Born in Thame, in rural Oxfordshire, one of six children of Doris (nee Clark) and Robert Allum, he took the name Percy (rather than his given name Peter) at a young age. He went to Downs School in Colwall in the Malvern Hills, where he was first inspired to draw by an art teacher named Maurice Feild. He would draw and paint for the rest of his life, exhibiting his work in France, Italy and the UK in later years. To celebrate the new year, Percy would send hand-drawn cards to his friends.
Winning a scholarship to Cambridge, he studied law and history there after military service and also graduated with a law degree. His parents wanted him to go into the family business (a laundry based in Thame), but a teacher noticed his potential and insisted that he continue his studies. His doctorate at Oxford with the Italian historian Christopher Seton-Watson was a turning point and formed the basis of his book on Naples. Allum had already spent time in Naples, learning Italian while living in the city as an English assistant in the 1950s. In 1957 he met his future wife, Marie-Pierrette Desmas, in France. They married in 1961.
Allum’s working life spanned various institutions and universities. He taught in Manchester, and from 1966 in Reading (where he never played the academic game, causing long delays in his promotion to professor, which came in 1994), but also in Padua and Naples, in Paris and in the Sudan. He was well read and always up to date on Italian and European politics, which nourished his teaching and his later studies.
His magisterial comparative textbook, Democrazia Reale, was written in Italian in 1991 (based on lectures he gave in Padua) and later published in English as State and Society in Western Europe. Once again, the clarity of his writing was able to combine high-level analysis, stories, an eclectic body of sources, passionate political ideas and positions, and deep, concrete research.
He was a man of the left and often spoke out in favor of ethical positions in public life.

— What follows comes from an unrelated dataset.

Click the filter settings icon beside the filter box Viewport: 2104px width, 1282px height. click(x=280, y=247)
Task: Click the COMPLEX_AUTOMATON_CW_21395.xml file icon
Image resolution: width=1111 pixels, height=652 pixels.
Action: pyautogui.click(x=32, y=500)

At Reading he was part of a wealthy group of Italians who flourished there in the 1960s, 1970s and 1980s in the history, Italian and politics departments, including Stuart Woolf, Paul Corner and Christopher Duggan. Later, he devoted years to another in-depth study of the power and culture of Christian democracy, this time in northern Italy, around Vicenza. This work was published in a series of edited articles and books, often in collaboration with local scholars.

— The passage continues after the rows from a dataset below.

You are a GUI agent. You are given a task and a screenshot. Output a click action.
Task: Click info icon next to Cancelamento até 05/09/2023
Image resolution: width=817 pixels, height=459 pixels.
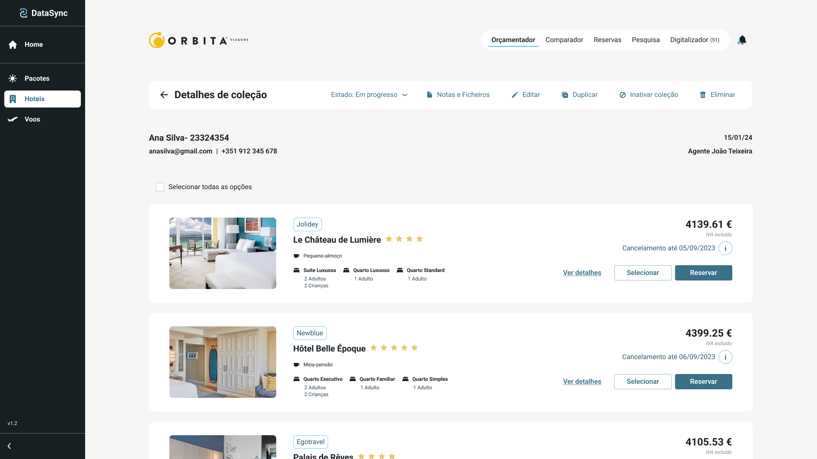[x=726, y=248]
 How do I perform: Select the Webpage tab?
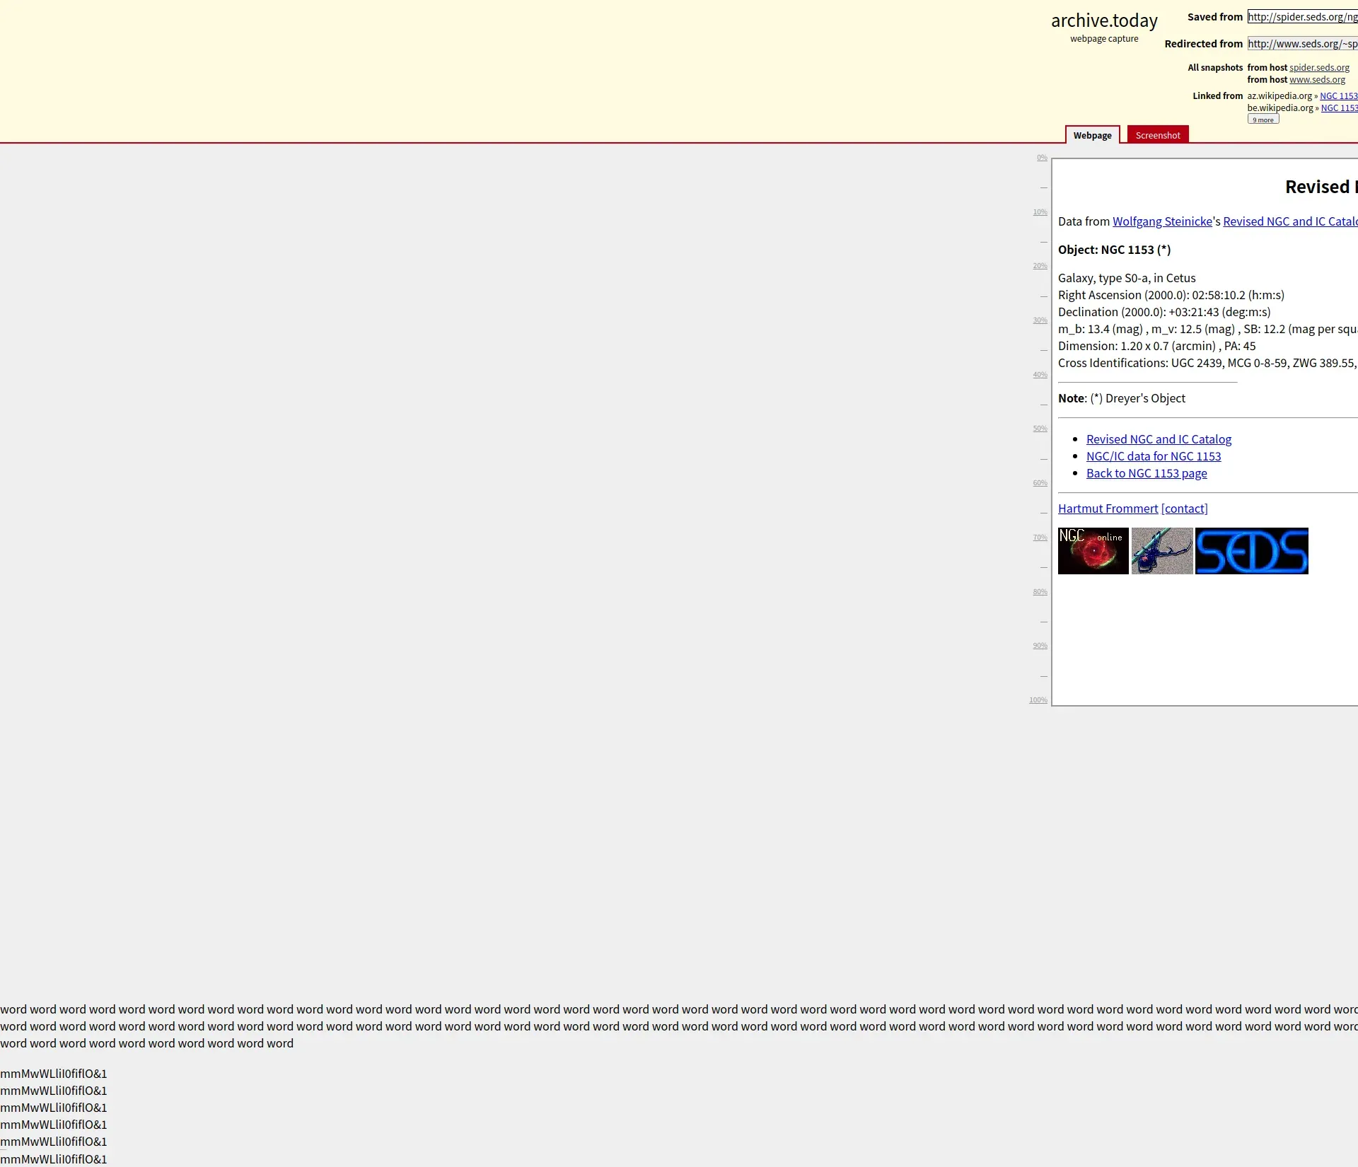point(1092,135)
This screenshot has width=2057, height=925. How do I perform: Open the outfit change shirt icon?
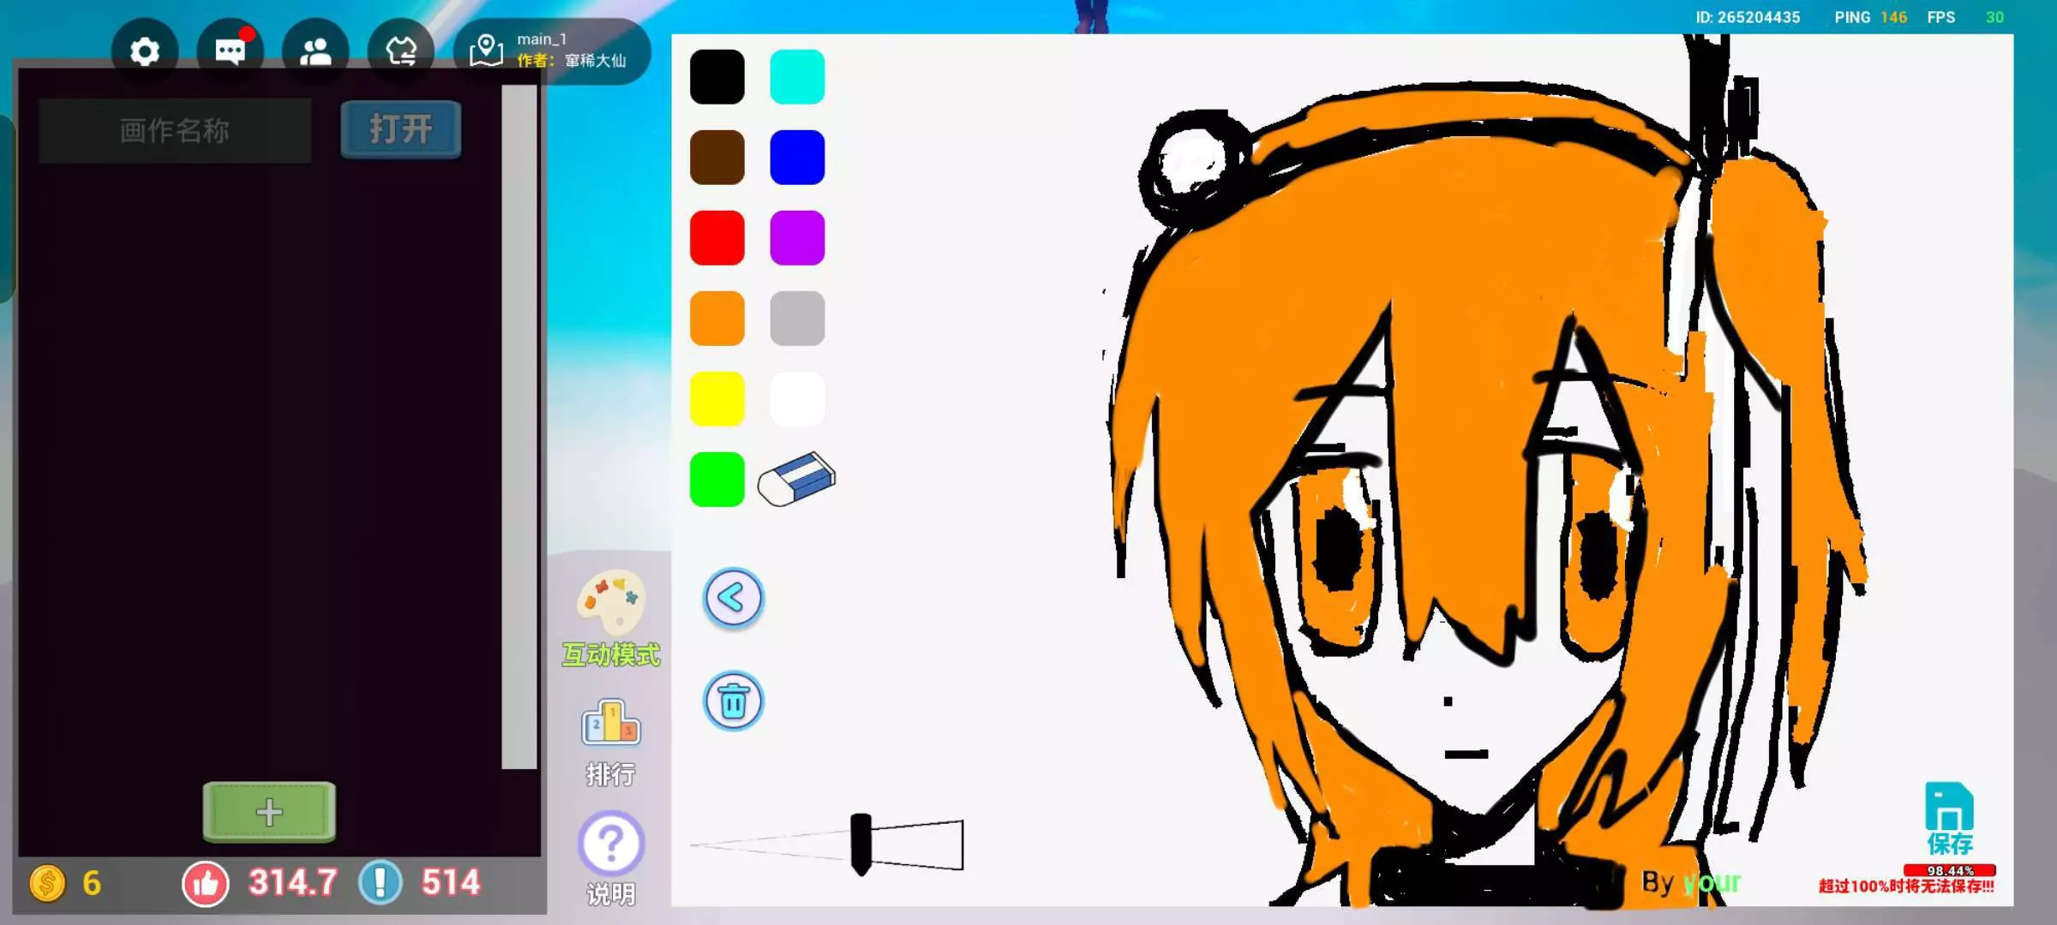pos(400,51)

The great Italian novelist Luigi Meneghello was a key figure in the rise of Italian studies in Reading, and wrote a beautiful portrait of Allum (Percy Agonistes) in his festschrift. Meneghello underscored Allum’s “rushing” way of speaking, as he threw references, his long blonde hair billowing around his head, and his intense ability to debate and discuss current but also historical issues.
With the encouragement of Marie-Pierrette, whose dedication to her husband and two children enabled her to write and travel extensively, spending time in archives and libraries, the Allums moved between France, Italy and the United Kingdom.
After his early retirement from Reading in 1995, Allum was appointed to a chair at the Università Degli Studi di Napoli “L’Orientale” in Naples, where he taught and did research for a further 10 years. This was a tumultuous time in Italian politics, and Allum was at the center of political debates and issues, writing frequently and directly in Italian for the Italian dailies La Repubblica and l’Unità, as well as speaking at numerous conferences and congresses.
His work had a profound influence on key figures in Neapolitan and national politics and society, for example the former mayor of Naples, Maurizio Valenzi, the Italian (and communist) president Giorgio Napolitano, and a whole generation of magistrates and judges who, Thanks to Allum’s original writings on Naples, they were able to take part in epic battles against the influence of the Neapolitan version of the mafia, the Camorra, in the 1980s, 1990s and 2000s.
Years later, when he retired from Naples, Allum continued to draw and exhibit his work, which ranged from groundbreaking cityscapes to intimate portraits and self-portraits. He suffered from dementia in the final period of his life.
He is survived by Marie-Pierrette, her son Fabrice, her daughter Felia, two granddaughters, and three sisters.